A Nation at Risk: The Imperative for Educational Reform is the 1983 report of American President Ronald Reagan's National Commission on Excellence in Education. Its publication is considered a landmark event in modern American educational history. Among other things, the report contributed to the ever-growing assertion that American schools were failing, and it touched off a wave of local, state, and federal reform efforts.

The commission consisted of 18 members, drawn from the private sector, government, and education. The chair of the commission was David Pierpont Gardner. Secretary of Education T. H. Bell sought to have the commission be presidentially appointed. Reagan did not concur, and Bell used his own authority as Secretary to establish the commission and appoint its members.

As implied by the title of the report, the commission's charter responds to Terrel Bell's observation that the United States' educational system was failing to meet the national need for a competitive workforce.
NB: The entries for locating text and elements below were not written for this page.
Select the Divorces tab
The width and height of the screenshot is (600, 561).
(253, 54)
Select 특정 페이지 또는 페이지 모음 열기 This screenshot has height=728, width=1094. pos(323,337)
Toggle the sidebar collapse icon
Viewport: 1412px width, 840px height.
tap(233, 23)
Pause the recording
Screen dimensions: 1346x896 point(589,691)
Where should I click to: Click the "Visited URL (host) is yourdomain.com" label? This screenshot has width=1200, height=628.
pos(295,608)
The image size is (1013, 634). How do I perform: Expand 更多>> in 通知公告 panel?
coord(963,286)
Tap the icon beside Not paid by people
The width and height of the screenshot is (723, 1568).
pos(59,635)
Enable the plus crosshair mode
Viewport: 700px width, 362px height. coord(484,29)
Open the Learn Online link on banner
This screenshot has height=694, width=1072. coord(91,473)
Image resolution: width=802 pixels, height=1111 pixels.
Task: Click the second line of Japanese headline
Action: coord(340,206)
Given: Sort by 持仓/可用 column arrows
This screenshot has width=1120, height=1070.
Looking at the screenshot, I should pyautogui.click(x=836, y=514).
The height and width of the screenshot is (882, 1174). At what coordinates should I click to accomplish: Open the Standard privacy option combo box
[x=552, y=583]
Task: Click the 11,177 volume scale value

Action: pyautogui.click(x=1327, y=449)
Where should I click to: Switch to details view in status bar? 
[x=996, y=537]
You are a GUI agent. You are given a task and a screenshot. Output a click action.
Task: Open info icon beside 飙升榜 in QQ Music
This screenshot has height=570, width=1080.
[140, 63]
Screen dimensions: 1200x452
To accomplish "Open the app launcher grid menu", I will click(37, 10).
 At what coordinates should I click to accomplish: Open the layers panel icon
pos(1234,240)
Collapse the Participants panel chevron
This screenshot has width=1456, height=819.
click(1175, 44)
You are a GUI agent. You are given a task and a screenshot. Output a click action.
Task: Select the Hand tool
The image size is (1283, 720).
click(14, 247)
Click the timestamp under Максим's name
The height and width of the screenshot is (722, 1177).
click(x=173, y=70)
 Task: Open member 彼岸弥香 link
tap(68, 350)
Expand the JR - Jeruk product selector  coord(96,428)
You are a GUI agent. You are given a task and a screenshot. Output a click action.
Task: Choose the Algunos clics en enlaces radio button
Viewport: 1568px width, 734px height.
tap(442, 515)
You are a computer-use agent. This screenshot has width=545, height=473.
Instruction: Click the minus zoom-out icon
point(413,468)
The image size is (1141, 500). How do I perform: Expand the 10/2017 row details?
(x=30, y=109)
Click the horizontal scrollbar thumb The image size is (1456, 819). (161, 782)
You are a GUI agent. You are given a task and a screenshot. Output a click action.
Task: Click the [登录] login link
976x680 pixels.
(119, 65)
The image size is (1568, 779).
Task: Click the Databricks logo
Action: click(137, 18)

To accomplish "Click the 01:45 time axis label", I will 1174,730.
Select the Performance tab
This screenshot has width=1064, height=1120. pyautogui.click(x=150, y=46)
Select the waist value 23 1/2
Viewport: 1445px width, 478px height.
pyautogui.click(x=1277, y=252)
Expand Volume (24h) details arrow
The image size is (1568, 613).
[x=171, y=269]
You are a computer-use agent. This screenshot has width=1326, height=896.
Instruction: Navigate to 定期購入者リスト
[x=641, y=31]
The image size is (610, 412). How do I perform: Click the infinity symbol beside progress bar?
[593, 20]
Among other things, the charter required the commission to assess the "quality of teaching and learning" at the primary, secondary, and postsecondary levels, in both the public and private spheres and to compare "American schools and colleges with those of other advanced nations." The report was primarily authored by James J. Harvey, who synthesized the feedback from the commission members and the memorable language in the opening pages: "the educational foundations of our society are presently being eroded by a rising tide of mediocrity that threatens our very future as a Nation and a people" and "If an unfriendly foreign power had attempted to impose on America the mediocre educational performance that exists today, we might well have viewed it as an act of war."

Presidential commissions on education have been relatively common since The Truman Report in 1947. Other notable groups include Dwight Eisenhower's "Committee on Education Beyond the High School" (1956), John F. Kennedy's Task Force on Education (1960), and George W. Bush's Commission on the Future of Higher Education, also known as the Spellings Commission, which produced "A Test of Leadership" (2006).